L'Explication Prémisse
Un mineur émancipé n'a pas automatiquement le droit d'exercer le commerce : pour devenir commerçant il faut une autorisation judiciaire. Si l'autorisation est demandée au moment même de l'émancipation, c'est le juge des tutelles qui statue ; si le jeune demande plus tard à exercer une activité commerciale, c'est le président du tribunal judiciaire qui peut l'autoriser. Cette règle vise à protéger le mineur et les tiers en s'assurant que le jeune est capable de gérer une entreprise et d'assumer les obligations commerciales.
Sophie, 17 ans, est émancipée par décision du juge. Elle souhaite ouvrir une boutique en ligne de vêtements. Lors de sa demande d'émancipation, elle demande également l'autorisation d'être commerçante : le juge des tutelles accepte après avoir vérifié son projet (plan, financement, compétences). Grâce à cette autorisation, Sophie peut s'inscrire au registre du commerce et gérer légalement son activité.
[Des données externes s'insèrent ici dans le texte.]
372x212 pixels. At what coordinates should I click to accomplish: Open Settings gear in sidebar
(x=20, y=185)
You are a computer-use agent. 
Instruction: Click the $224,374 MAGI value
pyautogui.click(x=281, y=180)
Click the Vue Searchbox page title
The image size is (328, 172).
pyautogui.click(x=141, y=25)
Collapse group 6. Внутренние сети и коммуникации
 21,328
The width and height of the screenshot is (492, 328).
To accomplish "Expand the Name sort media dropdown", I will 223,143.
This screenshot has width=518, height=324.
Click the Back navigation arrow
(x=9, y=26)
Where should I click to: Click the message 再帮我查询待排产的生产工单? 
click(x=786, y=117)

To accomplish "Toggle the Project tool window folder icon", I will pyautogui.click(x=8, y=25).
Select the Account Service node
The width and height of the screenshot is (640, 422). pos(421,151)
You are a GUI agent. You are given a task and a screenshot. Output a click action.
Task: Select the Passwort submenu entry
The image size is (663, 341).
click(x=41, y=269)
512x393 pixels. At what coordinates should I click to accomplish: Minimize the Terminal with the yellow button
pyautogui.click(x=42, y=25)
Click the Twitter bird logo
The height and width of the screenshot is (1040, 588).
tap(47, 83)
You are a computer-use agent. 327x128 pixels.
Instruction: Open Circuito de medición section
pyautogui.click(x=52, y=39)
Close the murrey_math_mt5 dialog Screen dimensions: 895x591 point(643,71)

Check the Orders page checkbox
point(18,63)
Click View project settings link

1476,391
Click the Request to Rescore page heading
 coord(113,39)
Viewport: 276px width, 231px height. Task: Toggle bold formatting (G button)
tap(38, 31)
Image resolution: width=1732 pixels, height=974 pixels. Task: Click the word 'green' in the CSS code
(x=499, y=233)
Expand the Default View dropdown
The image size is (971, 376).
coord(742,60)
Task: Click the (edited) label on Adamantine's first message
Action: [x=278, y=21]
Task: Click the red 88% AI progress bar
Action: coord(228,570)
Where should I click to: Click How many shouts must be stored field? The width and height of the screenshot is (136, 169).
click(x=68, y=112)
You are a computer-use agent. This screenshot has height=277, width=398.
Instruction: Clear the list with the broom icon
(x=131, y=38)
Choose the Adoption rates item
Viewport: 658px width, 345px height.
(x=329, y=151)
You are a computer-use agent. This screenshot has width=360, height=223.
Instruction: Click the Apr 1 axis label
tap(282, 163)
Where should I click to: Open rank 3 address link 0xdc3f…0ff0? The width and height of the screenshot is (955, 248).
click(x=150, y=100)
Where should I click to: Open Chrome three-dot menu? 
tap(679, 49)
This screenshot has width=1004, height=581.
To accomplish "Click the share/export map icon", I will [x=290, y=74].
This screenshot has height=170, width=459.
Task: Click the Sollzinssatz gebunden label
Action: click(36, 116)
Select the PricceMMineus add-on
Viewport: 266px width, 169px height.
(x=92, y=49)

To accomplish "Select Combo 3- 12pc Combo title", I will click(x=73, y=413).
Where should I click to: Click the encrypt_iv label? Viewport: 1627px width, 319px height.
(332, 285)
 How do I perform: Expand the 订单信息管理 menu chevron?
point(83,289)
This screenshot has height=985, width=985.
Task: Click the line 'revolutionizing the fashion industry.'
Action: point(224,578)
Si, au contraire, elle avait été émancipée sans cette demande, elle aurait dû saisir ensuite le président du tribunal judiciaire pour obtenir l'autorisation avant d'ouvrir la boutique.
- L'émancipation ne suffit pas automatiquement pour exercer le commerce : une autorisation judiciaire est nécessaire.
- Autorisation au moment de l'émancipation : juge des tutelles compétent.
- Autorisation demandée après l'émancipation : président du tribunal judiciaire compétent.
- Le juge peut vérifier la capacité du mineur à diriger une entreprise (projet, garanties, aptitudes) et subordonner l'autorisation à des conditions.
- Avec l'autorisation, le mineur peut accomplir les formalités commerciales (ex. inscription au registre du commerce) et assumer les obligations et responsabilités du commerçant.
- Sans autorisation, le mineur ne doit pas être reconnu comme commerçant — cela protège les tiers et limite la validité des actes commerciaux posés sans habilitation.